CORAM: MRS.SWAPNA JOSHI, J.
DATED : 08th September, 2017 ORAL JUDGMENT:
The appellant/accused has preferred the present Appeal against
the judgment and order dated 24.08.2015 in Sessions Case No. 54/2015
delivered by the learned Sessions Judge, Amravati, thereby convicting the
appellant under Section 5(m) read with section 6 of the Protection of Children
from Sexual Offences Act, 2012, in the alternative, u/s. 376(2)(i) of the Indian
Penal Code and sentencing him to suffer R.I. for ten years and to pay a fine of
Rs. 5000/-, in default, to suffer RI for five months.

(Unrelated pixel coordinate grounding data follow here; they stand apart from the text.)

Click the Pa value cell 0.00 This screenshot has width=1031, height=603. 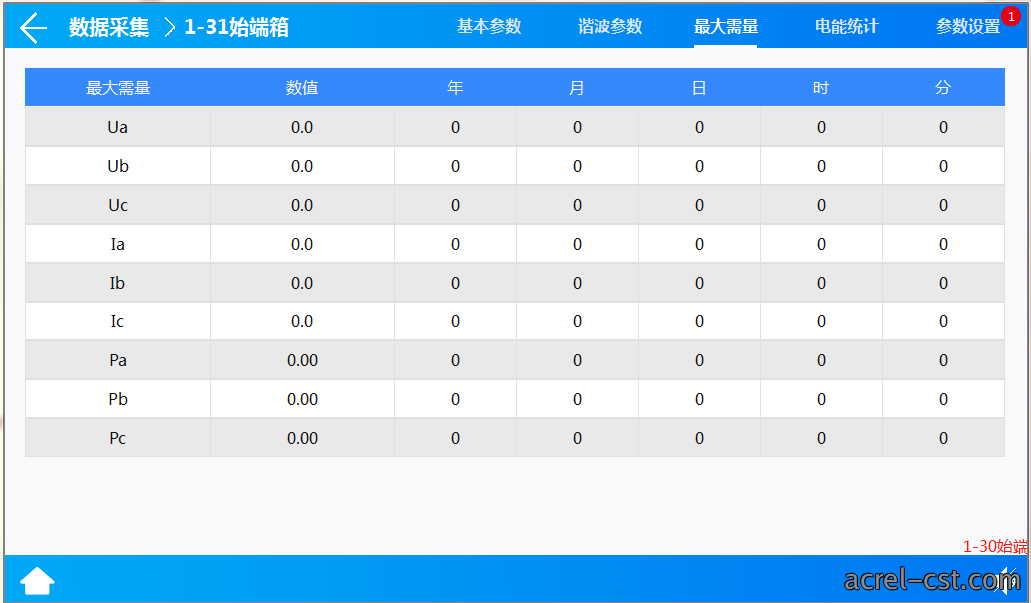click(302, 360)
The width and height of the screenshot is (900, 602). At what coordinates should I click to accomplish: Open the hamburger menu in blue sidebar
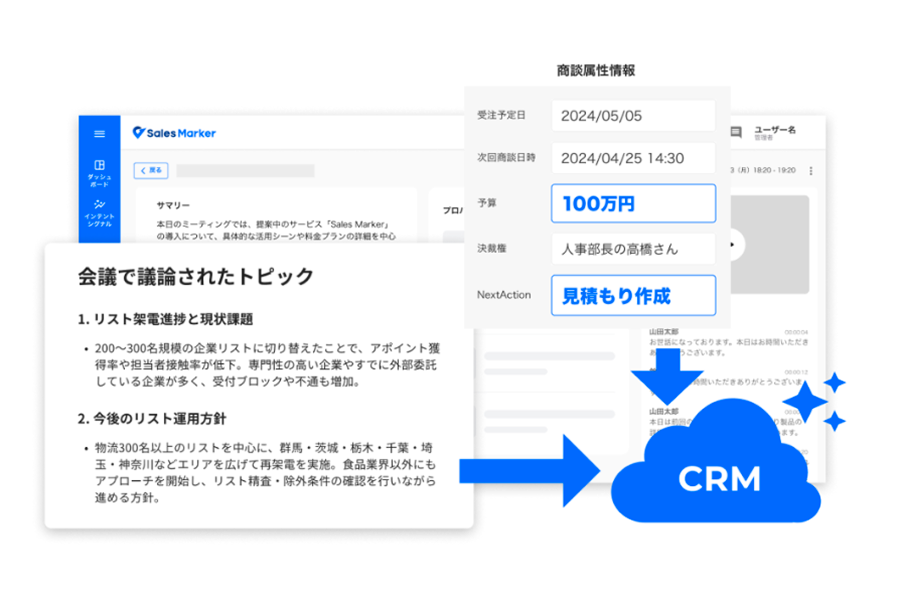[99, 134]
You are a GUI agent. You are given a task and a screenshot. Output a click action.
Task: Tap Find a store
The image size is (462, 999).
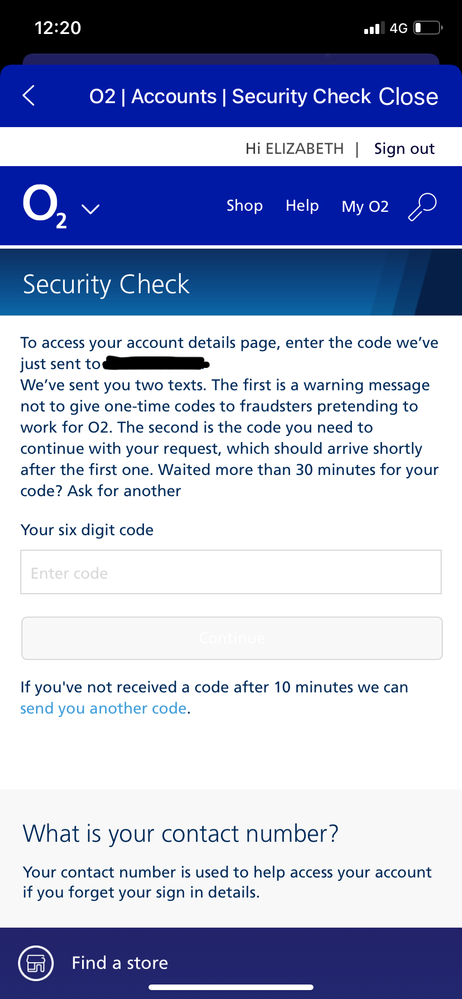[120, 963]
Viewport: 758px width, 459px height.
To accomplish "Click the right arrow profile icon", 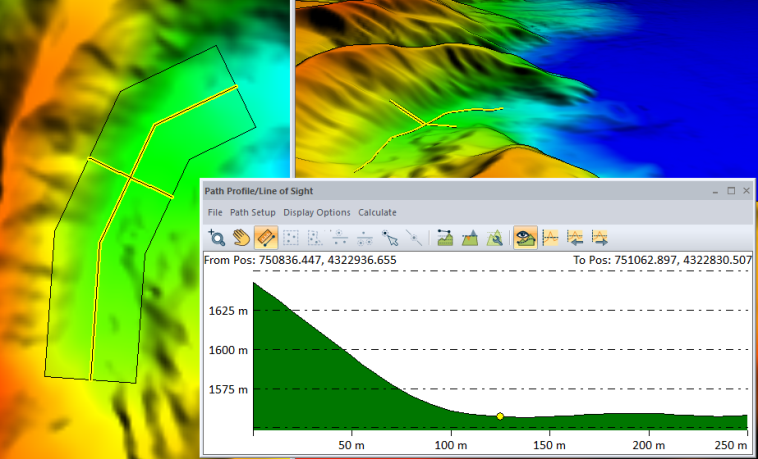I will point(600,238).
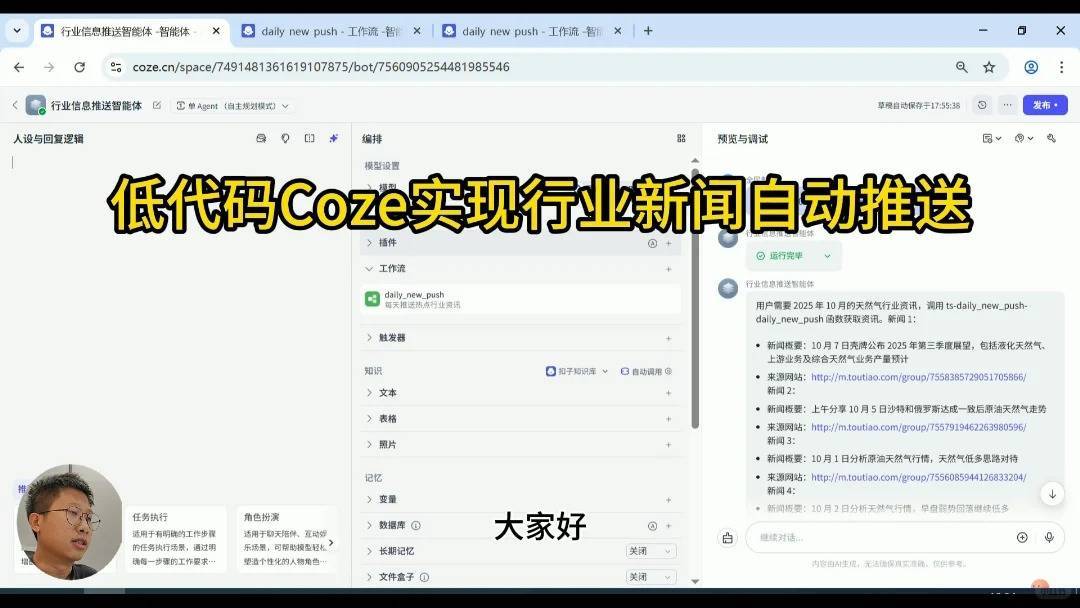Click the green daily_new_push workflow icon
Image resolution: width=1080 pixels, height=608 pixels.
coord(373,297)
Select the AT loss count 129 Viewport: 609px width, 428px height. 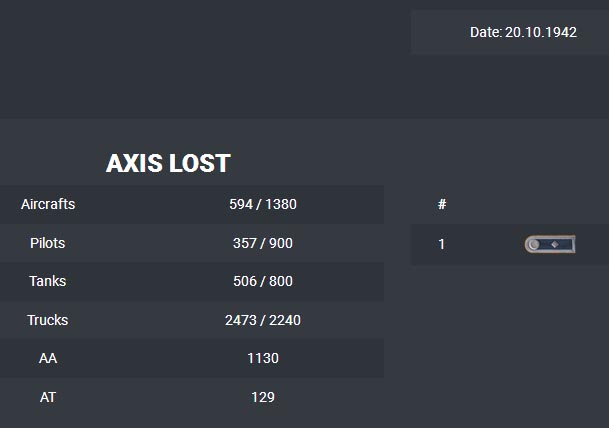click(x=263, y=397)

2. The prosecution case in brief is that, in the year 2015 the
CRI.APPEAL.373.15
complainant-PW1-Smt.Sunanda Pathade was residing with her husband and
three children at Jodmod, Aurangpura, Dist. Amravati. The victim at the
relevant time was aged about 9-years. The husband of the complainant was
working as a labourer in a Printing Press at Amravati. The victim was studying
in 5th standard at Ramkrishna Vidyalaya, Amaravati. The accused was residing
in the same locality. It is the case of the prosecution that the friends of the
victim, namely, Amrita was residing adjacent to the house of the accused. The
victim used to visit the house of Amrita very often. On 24.1.2015 at about
9.00 am, as usual, the complainant had gone to the mess of HVMP for
cooking food. Her husband had gone out for work. Her three children were
in the house. When the complainant returned back between 1.00 and 1.30
pn, she saw that her daughter (victim) was weeping and was repeatedly
going for urination. On making enquiry with her daughter, she informed her
that she was having inflammation at her urination organ (private parts). At
that time, she was weeping. On further enquiry, the victim informed her
mother that she had gone out near the house of Nishikant Kaka. He called her
inside his house. Nishikant Kaka sent her friends outside and told her that he
would pay her Rs. 10/- for purchasing eatables and on saying this he closed
the door. The victim further informed her mother that the accused pulled her
nicker indulged in sex with her. Further the victim informed her mother that
she had pains in her vagina. On hearing this, the complainant went to the
house of the accused and made enquiry about the said incident. However he
CRI.APPEAL.373.15
flatly denied that he had committed such a heinous act. After the husband of
the complainant returned home at about 7 to 7.30 pm, she narrated the
incident to him. On the next day, i.e. 25.1.2015 at about 3.30 p.m, the
complainant proceeded to the Police Station and lodged her complaint (Exh.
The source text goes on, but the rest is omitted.